Entries on where items are located:
----------------------------------------

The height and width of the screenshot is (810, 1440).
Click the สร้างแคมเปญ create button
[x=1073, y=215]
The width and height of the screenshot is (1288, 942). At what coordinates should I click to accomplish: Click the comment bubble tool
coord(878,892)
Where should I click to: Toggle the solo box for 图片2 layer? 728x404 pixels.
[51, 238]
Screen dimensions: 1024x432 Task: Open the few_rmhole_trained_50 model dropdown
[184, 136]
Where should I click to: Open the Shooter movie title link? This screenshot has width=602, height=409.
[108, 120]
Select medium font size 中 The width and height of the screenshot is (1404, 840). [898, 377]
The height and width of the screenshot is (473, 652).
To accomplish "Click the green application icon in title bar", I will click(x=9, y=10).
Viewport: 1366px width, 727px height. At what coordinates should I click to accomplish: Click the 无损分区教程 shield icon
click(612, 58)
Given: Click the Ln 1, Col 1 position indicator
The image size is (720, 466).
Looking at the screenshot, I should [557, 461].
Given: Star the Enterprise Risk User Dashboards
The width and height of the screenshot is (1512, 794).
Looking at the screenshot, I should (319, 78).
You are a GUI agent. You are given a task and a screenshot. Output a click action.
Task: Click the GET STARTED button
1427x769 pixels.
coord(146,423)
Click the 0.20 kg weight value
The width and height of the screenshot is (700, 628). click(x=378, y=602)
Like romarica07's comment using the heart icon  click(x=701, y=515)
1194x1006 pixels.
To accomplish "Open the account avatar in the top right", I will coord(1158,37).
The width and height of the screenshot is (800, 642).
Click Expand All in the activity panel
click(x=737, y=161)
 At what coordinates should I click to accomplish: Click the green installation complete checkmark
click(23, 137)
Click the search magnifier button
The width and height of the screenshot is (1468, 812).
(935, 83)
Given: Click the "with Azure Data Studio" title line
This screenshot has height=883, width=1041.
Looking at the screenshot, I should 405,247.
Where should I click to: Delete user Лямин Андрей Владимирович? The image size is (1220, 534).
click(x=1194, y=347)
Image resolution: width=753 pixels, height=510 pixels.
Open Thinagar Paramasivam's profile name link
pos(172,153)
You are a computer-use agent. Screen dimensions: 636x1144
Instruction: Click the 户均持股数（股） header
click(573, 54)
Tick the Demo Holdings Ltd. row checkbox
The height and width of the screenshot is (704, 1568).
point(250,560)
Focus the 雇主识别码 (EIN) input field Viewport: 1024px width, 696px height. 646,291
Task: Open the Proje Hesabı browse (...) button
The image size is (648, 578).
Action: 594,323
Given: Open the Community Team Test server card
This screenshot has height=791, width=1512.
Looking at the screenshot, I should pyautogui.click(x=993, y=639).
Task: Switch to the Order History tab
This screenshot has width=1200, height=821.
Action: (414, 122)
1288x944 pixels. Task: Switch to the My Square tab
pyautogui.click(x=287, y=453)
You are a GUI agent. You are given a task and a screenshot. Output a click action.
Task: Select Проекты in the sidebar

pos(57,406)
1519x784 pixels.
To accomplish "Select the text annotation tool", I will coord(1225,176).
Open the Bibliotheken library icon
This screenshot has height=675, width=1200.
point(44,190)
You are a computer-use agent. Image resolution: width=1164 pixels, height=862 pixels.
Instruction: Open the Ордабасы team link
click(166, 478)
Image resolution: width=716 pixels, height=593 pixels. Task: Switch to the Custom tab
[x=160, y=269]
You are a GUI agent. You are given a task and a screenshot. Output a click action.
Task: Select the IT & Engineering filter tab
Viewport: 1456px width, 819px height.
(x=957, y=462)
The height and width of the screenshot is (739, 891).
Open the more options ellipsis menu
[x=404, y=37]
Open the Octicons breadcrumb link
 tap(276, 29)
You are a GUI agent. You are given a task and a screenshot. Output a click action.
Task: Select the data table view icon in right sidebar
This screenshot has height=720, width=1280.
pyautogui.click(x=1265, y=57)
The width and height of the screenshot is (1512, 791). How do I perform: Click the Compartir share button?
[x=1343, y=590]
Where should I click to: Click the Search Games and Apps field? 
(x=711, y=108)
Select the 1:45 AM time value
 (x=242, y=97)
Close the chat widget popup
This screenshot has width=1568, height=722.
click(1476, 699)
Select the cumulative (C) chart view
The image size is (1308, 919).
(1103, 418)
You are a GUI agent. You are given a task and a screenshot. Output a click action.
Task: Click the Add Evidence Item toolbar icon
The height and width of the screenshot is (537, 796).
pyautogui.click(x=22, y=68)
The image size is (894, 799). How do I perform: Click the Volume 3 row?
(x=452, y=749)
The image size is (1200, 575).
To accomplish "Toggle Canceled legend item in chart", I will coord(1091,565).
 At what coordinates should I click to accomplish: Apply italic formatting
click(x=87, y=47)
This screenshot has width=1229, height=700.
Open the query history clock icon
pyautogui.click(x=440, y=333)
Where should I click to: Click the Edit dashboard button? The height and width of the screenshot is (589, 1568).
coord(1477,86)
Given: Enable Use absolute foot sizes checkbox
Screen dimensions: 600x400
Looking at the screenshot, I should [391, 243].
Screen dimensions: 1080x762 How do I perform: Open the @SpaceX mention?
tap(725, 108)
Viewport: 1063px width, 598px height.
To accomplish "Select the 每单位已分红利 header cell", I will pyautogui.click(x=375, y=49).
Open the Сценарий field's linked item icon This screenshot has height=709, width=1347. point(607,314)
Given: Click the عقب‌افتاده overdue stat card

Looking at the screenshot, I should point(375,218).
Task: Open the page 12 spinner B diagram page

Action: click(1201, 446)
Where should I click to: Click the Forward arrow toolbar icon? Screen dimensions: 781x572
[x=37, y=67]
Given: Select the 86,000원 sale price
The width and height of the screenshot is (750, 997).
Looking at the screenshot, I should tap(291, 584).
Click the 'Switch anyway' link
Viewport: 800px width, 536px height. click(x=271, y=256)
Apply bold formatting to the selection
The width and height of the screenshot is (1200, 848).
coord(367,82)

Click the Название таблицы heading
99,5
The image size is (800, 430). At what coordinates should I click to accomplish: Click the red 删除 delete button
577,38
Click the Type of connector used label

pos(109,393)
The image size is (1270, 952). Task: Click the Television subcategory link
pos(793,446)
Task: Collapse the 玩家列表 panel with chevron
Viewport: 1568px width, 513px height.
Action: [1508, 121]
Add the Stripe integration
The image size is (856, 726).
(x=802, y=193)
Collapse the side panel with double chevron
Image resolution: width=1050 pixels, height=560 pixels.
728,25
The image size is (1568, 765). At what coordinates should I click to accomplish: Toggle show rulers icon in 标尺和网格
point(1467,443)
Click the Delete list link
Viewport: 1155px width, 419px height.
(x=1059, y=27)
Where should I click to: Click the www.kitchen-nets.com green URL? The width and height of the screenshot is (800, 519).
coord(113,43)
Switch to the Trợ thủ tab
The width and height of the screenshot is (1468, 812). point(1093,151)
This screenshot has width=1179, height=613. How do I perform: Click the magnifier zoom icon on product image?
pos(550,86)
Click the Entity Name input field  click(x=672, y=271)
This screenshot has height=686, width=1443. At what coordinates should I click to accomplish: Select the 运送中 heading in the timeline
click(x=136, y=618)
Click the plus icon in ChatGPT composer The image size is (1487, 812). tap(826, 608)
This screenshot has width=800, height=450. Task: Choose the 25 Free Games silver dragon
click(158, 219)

----------------------------------------

* [AIM]: Rewrite all of the data above with every "Where should I click to" swapped for "Which spot do I click to", keeping everything else unchanged.

* [TASK OUTPUT]:
The height and width of the screenshot is (810, 1440).
Click the สร้างแคมเปญ create button
[x=1073, y=215]
The width and height of the screenshot is (1288, 942). At what coordinates should I click to accomplish: Click the comment bubble tool
coord(878,892)
Which spot do I click to: Toggle the solo box for 图片2 layer? 728x404 pixels.
[51, 238]
Screen dimensions: 1024x432 Task: Open the few_rmhole_trained_50 model dropdown
[184, 136]
Which spot do I click to: Open the Shooter movie title link? This screenshot has width=602, height=409.
[108, 120]
Select medium font size 中 The width and height of the screenshot is (1404, 840). [898, 377]
The height and width of the screenshot is (473, 652).
To accomplish "Click the green application icon in title bar", I will click(x=9, y=10).
Viewport: 1366px width, 727px height. At what coordinates should I click to accomplish: Click the 无损分区教程 shield icon
click(612, 58)
Given: Click the Ln 1, Col 1 position indicator
The image size is (720, 466).
Looking at the screenshot, I should [557, 461].
Given: Star the Enterprise Risk User Dashboards
The width and height of the screenshot is (1512, 794).
Looking at the screenshot, I should (319, 78).
You are a GUI agent. You are given a task and a screenshot. Output a click action.
Task: Click the GET STARTED button
1427x769 pixels.
coord(146,423)
Click the 0.20 kg weight value
The width and height of the screenshot is (700, 628). click(x=378, y=602)
Like romarica07's comment using the heart icon  click(x=701, y=515)
1194x1006 pixels.
To accomplish "Open the account avatar in the top right", I will coord(1158,37).
The width and height of the screenshot is (800, 642).
Click Expand All in the activity panel
click(x=737, y=161)
 At what coordinates should I click to accomplish: Click the green installation complete checkmark
click(23, 137)
Click the search magnifier button
The width and height of the screenshot is (1468, 812).
(935, 83)
Given: Click the "with Azure Data Studio" title line
This screenshot has height=883, width=1041.
Looking at the screenshot, I should 405,247.
Which spot do I click to: Delete user Лямин Андрей Владимирович? The image size is (1220, 534).
click(x=1194, y=347)
Image resolution: width=753 pixels, height=510 pixels.
Open Thinagar Paramasivam's profile name link
pos(172,153)
You are a computer-use agent. Screen dimensions: 636x1144
Instruction: Click the 户均持股数（股） header
click(573, 54)
Tick the Demo Holdings Ltd. row checkbox
The height and width of the screenshot is (704, 1568).
point(250,560)
Focus the 雇主识别码 (EIN) input field Viewport: 1024px width, 696px height. 646,291
Task: Open the Proje Hesabı browse (...) button
The image size is (648, 578).
Action: 594,323
Given: Open the Community Team Test server card
This screenshot has height=791, width=1512.
Looking at the screenshot, I should pyautogui.click(x=993, y=639).
Task: Switch to the Order History tab
This screenshot has width=1200, height=821.
Action: (414, 122)
1288x944 pixels. Task: Switch to the My Square tab
pyautogui.click(x=287, y=453)
You are a GUI agent. You are given a task and a screenshot. Output a click action.
Task: Select Проекты in the sidebar

pos(57,406)
1519x784 pixels.
To accomplish "Select the text annotation tool", I will coord(1225,176).
Open the Bibliotheken library icon
This screenshot has height=675, width=1200.
point(44,190)
You are a computer-use agent. Image resolution: width=1164 pixels, height=862 pixels.
Instruction: Open the Ордабасы team link
click(166, 478)
Image resolution: width=716 pixels, height=593 pixels. Task: Switch to the Custom tab
[x=160, y=269]
You are a GUI agent. You are given a task and a screenshot. Output a click action.
Task: Select the IT & Engineering filter tab
Viewport: 1456px width, 819px height.
(x=957, y=462)
The height and width of the screenshot is (739, 891).
Open the more options ellipsis menu
[x=404, y=37]
Open the Octicons breadcrumb link
 tap(276, 29)
You are a GUI agent. You are given a task and a screenshot. Output a click action.
Task: Select the data table view icon in right sidebar
This screenshot has height=720, width=1280.
pyautogui.click(x=1265, y=57)
The width and height of the screenshot is (1512, 791). How do I perform: Click the Compartir share button?
[x=1343, y=590]
Which spot do I click to: Click the Search Games and Apps field? 
(x=711, y=108)
Select the 1:45 AM time value
 (x=242, y=97)
Close the chat widget popup
This screenshot has width=1568, height=722.
click(1476, 699)
Select the cumulative (C) chart view
The image size is (1308, 919).
(1103, 418)
You are a GUI agent. You are given a task and a screenshot. Output a click action.
Task: Click the Add Evidence Item toolbar icon
The height and width of the screenshot is (537, 796).
pyautogui.click(x=22, y=68)
The image size is (894, 799). How do I perform: Click the Volume 3 row?
(x=452, y=749)
The image size is (1200, 575).
To accomplish "Toggle Canceled legend item in chart", I will coord(1091,565).
 At what coordinates should I click to accomplish: Apply italic formatting
click(x=87, y=47)
This screenshot has width=1229, height=700.
Open the query history clock icon
pyautogui.click(x=440, y=333)
Which spot do I click to: Click the Edit dashboard button? The height and width of the screenshot is (589, 1568).
coord(1477,86)
Given: Enable Use absolute foot sizes checkbox
Screen dimensions: 600x400
Looking at the screenshot, I should [391, 243].
Screen dimensions: 1080x762 How do I perform: Open the @SpaceX mention?
tap(725, 108)
Viewport: 1063px width, 598px height.
To accomplish "Select the 每单位已分红利 header cell", I will pyautogui.click(x=375, y=49).
Open the Сценарий field's linked item icon This screenshot has height=709, width=1347. point(607,314)
Given: Click the عقب‌افتاده overdue stat card

Looking at the screenshot, I should point(375,218).
Task: Open the page 12 spinner B diagram page

Action: click(1201, 446)
Which spot do I click to: Click the Forward arrow toolbar icon? Screen dimensions: 781x572
[x=37, y=67]
Given: Select the 86,000원 sale price
The width and height of the screenshot is (750, 997).
Looking at the screenshot, I should tap(291, 584).
Click the 'Switch anyway' link
Viewport: 800px width, 536px height. click(x=271, y=256)
Apply bold formatting to the selection
The width and height of the screenshot is (1200, 848).
coord(367,82)

Click the Название таблицы heading
99,5
The image size is (800, 430). At what coordinates should I click to accomplish: Click the red 删除 delete button
577,38
Click the Type of connector used label

pos(109,393)
The image size is (1270, 952). Task: Click the Television subcategory link
pos(793,446)
Task: Collapse the 玩家列表 panel with chevron
Viewport: 1568px width, 513px height.
Action: [1508, 121]
Add the Stripe integration
The image size is (856, 726).
(x=802, y=193)
Collapse the side panel with double chevron
Image resolution: width=1050 pixels, height=560 pixels.
728,25
The image size is (1568, 765). At what coordinates should I click to accomplish: Toggle show rulers icon in 标尺和网格
point(1467,443)
Click the Delete list link
Viewport: 1155px width, 419px height.
(x=1059, y=27)
Which spot do I click to: Click the www.kitchen-nets.com green URL? The width and height of the screenshot is (800, 519).
coord(113,43)
Switch to the Trợ thủ tab
The width and height of the screenshot is (1468, 812). point(1093,151)
This screenshot has width=1179, height=613. How do I perform: Click the magnifier zoom icon on product image?
pos(550,86)
Click the Entity Name input field  click(x=672, y=271)
This screenshot has height=686, width=1443. At what coordinates should I click to accomplish: Select the 运送中 heading in the timeline
click(x=136, y=618)
Click the plus icon in ChatGPT composer The image size is (1487, 812). tap(826, 608)
This screenshot has width=800, height=450. Task: Choose the 25 Free Games silver dragon
click(158, 219)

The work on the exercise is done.